Alguns anos mais tarde, a caminho de uma pescaria com uma de suas filhas, parou em um lixão e queimou todas as fitas. Tudo estava perdido, não fosse pela diligência de Stern: antes que Newman se tornasse piromaníaco, conseguiu transcrever todas as fitas, centenas de páginas que sobreviveram, entrevistas com pessoas famosas e não famosas, de boa ou má fama. Sidney Lumet, Martin Ritt, Gore Vidal, George Roy Hill, Robert Redford e a primeira esposa de Newman, Jackie Witte, foram alguns dos entrevistados. O calhamaço chegou a Ethan, que teve a feliz ideia de dar vida às palavras transcritas com a ajuda de alguns colegas: Laura Linney lê as palavras de Joanne Woodward e George Clooney, as de Newman. E mais: Zoe Kazan como a primeira esposa de Newman, Jackie McDonald; Josh Hamilton como George Roy Hill; Bobby Cannavale como Elia Kazan; o diretor Tom McCarthy como Sidney Lumet; e Brooks Ashmanskas como um Gore Vidal irônico e arrogante, como sempre. Tudo isso via Zoom, em plena pandemia.
Se alguém resolver organizar um festival de filmes da pandemia, “As Últimas Estrelas do Cinema” será um forte candidato ao grande prêmio. À encenação vocal dos depoimentos, Hawke agregou clipes de filmes e diálogos contemporâneos, íntimos (as filhas) e colegas de profissão. Vida pessoal e profissional: oscilamos entre esses polos, harmônicos e desarmônicos. A escolha de Hawke é envolvente e sedutora: inspirada talvez no documentarista Ken Burns – que gosta de usar atores lendo textos selecionados sobre sequência de fotografias – produz uma sensação curiosa, como se estivéssemos vendo (e ouvindo) alguém de fora e de dentro ao mesmo tempo. Paul e Joanne se conheceram em 1953, batalhando para arranjar um papel na peça “Pinic”, na Broadway. Na época Newman era casado, com três filhos: depois de cinco anos de um affair sexualmente tórrido, como ambos gostam de frisar, Newman finalmente deixou a esposa e foi viver com Joanne, com quem teve mais três filhas. A separação foi mal resolvida, como todos reconhecem, e deixou sequelas – o filho do primeiro casamento, Scott, morreu de overdose de drogas em 1978.

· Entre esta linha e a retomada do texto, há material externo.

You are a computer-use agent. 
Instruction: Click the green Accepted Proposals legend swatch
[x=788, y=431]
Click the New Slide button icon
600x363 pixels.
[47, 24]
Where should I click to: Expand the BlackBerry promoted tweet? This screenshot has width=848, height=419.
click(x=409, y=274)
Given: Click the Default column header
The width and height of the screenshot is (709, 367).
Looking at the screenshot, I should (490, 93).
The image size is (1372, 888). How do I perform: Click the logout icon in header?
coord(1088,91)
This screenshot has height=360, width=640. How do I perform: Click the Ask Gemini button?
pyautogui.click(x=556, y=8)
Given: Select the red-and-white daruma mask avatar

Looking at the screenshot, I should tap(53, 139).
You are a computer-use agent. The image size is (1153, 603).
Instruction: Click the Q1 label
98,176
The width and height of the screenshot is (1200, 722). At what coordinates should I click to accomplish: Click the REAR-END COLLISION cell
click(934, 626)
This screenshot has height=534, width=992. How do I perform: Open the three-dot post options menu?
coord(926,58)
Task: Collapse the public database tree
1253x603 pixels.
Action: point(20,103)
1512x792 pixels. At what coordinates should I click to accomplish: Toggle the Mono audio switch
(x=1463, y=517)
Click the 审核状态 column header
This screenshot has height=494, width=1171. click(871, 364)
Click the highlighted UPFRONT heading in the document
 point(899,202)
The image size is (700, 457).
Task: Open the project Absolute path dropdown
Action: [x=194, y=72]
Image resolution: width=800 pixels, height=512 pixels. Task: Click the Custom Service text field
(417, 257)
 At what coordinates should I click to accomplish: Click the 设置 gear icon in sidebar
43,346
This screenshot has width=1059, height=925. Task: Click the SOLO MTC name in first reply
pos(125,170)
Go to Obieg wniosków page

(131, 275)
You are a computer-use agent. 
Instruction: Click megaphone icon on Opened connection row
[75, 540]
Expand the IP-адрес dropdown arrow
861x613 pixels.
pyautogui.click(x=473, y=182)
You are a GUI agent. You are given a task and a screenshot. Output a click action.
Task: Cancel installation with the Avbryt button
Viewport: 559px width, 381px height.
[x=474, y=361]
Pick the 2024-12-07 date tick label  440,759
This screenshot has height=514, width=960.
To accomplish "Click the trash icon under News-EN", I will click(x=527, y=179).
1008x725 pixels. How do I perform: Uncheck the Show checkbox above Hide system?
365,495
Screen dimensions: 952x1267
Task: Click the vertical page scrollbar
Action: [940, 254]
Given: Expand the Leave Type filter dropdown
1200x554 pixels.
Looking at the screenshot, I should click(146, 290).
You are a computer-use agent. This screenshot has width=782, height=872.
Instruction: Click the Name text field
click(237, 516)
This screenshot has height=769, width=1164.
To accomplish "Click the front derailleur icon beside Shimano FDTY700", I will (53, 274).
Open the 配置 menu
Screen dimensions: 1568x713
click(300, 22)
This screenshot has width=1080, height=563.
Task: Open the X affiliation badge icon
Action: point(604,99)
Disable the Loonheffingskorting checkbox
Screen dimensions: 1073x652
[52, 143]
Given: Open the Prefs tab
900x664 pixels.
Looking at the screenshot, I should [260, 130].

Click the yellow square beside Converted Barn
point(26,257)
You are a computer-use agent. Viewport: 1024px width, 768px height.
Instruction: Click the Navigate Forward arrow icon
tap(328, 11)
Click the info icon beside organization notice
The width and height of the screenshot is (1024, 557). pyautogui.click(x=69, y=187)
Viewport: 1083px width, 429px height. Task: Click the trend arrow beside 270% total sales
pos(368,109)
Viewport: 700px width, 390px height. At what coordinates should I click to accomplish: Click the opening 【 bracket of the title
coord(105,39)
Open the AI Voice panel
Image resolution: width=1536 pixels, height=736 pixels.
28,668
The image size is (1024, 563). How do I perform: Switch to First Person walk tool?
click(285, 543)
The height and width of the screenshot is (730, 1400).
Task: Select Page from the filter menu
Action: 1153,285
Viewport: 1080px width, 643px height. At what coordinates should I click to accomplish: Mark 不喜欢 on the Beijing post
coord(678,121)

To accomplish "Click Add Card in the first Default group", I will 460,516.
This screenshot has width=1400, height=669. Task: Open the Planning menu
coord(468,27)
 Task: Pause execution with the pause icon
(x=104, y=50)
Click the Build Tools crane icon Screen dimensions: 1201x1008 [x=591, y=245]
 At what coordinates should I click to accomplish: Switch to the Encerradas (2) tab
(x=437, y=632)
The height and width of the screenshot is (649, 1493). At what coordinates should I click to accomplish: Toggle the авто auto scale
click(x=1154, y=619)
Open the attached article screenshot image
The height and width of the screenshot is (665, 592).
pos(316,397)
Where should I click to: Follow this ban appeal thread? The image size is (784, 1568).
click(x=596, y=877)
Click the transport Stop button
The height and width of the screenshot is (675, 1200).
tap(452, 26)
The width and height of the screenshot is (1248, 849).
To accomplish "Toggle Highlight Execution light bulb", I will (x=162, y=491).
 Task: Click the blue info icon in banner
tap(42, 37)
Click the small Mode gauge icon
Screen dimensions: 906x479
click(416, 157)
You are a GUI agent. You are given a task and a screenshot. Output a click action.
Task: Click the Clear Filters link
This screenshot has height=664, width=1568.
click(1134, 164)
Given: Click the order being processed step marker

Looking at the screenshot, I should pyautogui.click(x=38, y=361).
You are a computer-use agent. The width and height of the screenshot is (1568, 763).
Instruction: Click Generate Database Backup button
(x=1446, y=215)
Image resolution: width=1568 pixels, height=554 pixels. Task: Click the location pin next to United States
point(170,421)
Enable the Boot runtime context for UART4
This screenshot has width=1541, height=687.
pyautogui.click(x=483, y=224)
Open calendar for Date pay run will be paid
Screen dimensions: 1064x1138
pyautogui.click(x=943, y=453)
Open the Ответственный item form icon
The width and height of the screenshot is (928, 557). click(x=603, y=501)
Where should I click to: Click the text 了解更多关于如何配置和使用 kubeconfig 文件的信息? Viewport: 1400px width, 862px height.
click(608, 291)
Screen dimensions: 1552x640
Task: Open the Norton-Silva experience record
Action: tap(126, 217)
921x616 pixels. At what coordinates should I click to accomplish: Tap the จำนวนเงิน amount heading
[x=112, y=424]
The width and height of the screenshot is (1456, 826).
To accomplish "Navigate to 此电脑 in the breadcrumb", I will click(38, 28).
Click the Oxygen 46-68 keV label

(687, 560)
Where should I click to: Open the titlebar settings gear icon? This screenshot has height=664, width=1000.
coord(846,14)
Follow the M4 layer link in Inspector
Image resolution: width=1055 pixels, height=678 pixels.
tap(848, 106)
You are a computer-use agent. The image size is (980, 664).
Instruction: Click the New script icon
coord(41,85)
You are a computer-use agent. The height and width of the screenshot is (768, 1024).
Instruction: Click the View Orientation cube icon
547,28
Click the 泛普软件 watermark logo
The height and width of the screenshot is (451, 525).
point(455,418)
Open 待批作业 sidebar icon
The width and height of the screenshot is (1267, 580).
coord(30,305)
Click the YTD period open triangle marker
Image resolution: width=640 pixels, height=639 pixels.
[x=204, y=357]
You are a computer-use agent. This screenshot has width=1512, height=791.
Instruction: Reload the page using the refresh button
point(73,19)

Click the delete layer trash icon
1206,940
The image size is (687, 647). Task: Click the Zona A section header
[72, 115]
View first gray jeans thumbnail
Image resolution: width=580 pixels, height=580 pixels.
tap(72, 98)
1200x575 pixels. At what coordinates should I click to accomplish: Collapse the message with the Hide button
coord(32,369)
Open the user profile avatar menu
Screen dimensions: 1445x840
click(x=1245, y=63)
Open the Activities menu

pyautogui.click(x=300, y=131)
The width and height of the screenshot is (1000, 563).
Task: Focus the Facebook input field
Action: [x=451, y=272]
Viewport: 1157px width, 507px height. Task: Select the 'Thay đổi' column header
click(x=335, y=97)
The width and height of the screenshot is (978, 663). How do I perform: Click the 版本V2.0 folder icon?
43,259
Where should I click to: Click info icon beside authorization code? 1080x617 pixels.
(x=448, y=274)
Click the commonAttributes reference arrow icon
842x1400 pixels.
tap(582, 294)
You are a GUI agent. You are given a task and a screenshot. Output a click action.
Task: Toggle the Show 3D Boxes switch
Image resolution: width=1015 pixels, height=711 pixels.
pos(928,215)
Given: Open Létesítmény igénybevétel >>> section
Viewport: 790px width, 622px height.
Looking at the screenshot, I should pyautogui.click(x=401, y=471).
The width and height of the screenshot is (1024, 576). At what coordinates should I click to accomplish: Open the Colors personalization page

A longa permanência de Newman e Woodward nas telas atravessou várias fases do show business nos EUA: a década de 50 e a influência do Actor’s Studio, a ascensão da TV, o vigor do teatro na Broadway, os anos 60 e a consciência social, a década de 70 e a nova Hollywood. Radicais mudanças de comportamentos: sexo, ativismo político, drogas, gênero – e o cinema, máquina de duplicar a vida, captando obrigatoriamente tudo isso. As carreiras de Woodward e Newman seguiram velocidades diferentes – ela, presa à família, brilhou menos – mas ambos compartilharam um solo epistemológico fundamental: o método, como é conhecida a técnica de interpretação desenvolvida por Lee Strasberg no famoso Actor’s Studio, modelada a partir de Konstantin Stanislavski. Resumindo, se é que é possível: atores fazem uso de experiências de suas próprias vidas para aproximá-los da experiência de seus personagens, exercícios de memória emocional ou afetiva, como dizia Strasberg – sempre envolvendo a recordação de sensações que tiveram impacto psíquico significativo.
James Dean e Marlon Brando, igualmente egressos do Actor’s Studio, foram rivais de Paul Newman, que passou a vida sentindo-se inferior à dupla, et pour cause. Mas Paul também foi um grande ator, assim como Joanne Woodward, como depreende-se do extenso painel apresentado em “As Últimas Estrelas do Cinema”.
Antes de morrer, Newman teve mais um acesso de autocrítica: jogou seu smoking numa fogueira perto de casa, em Connecticut.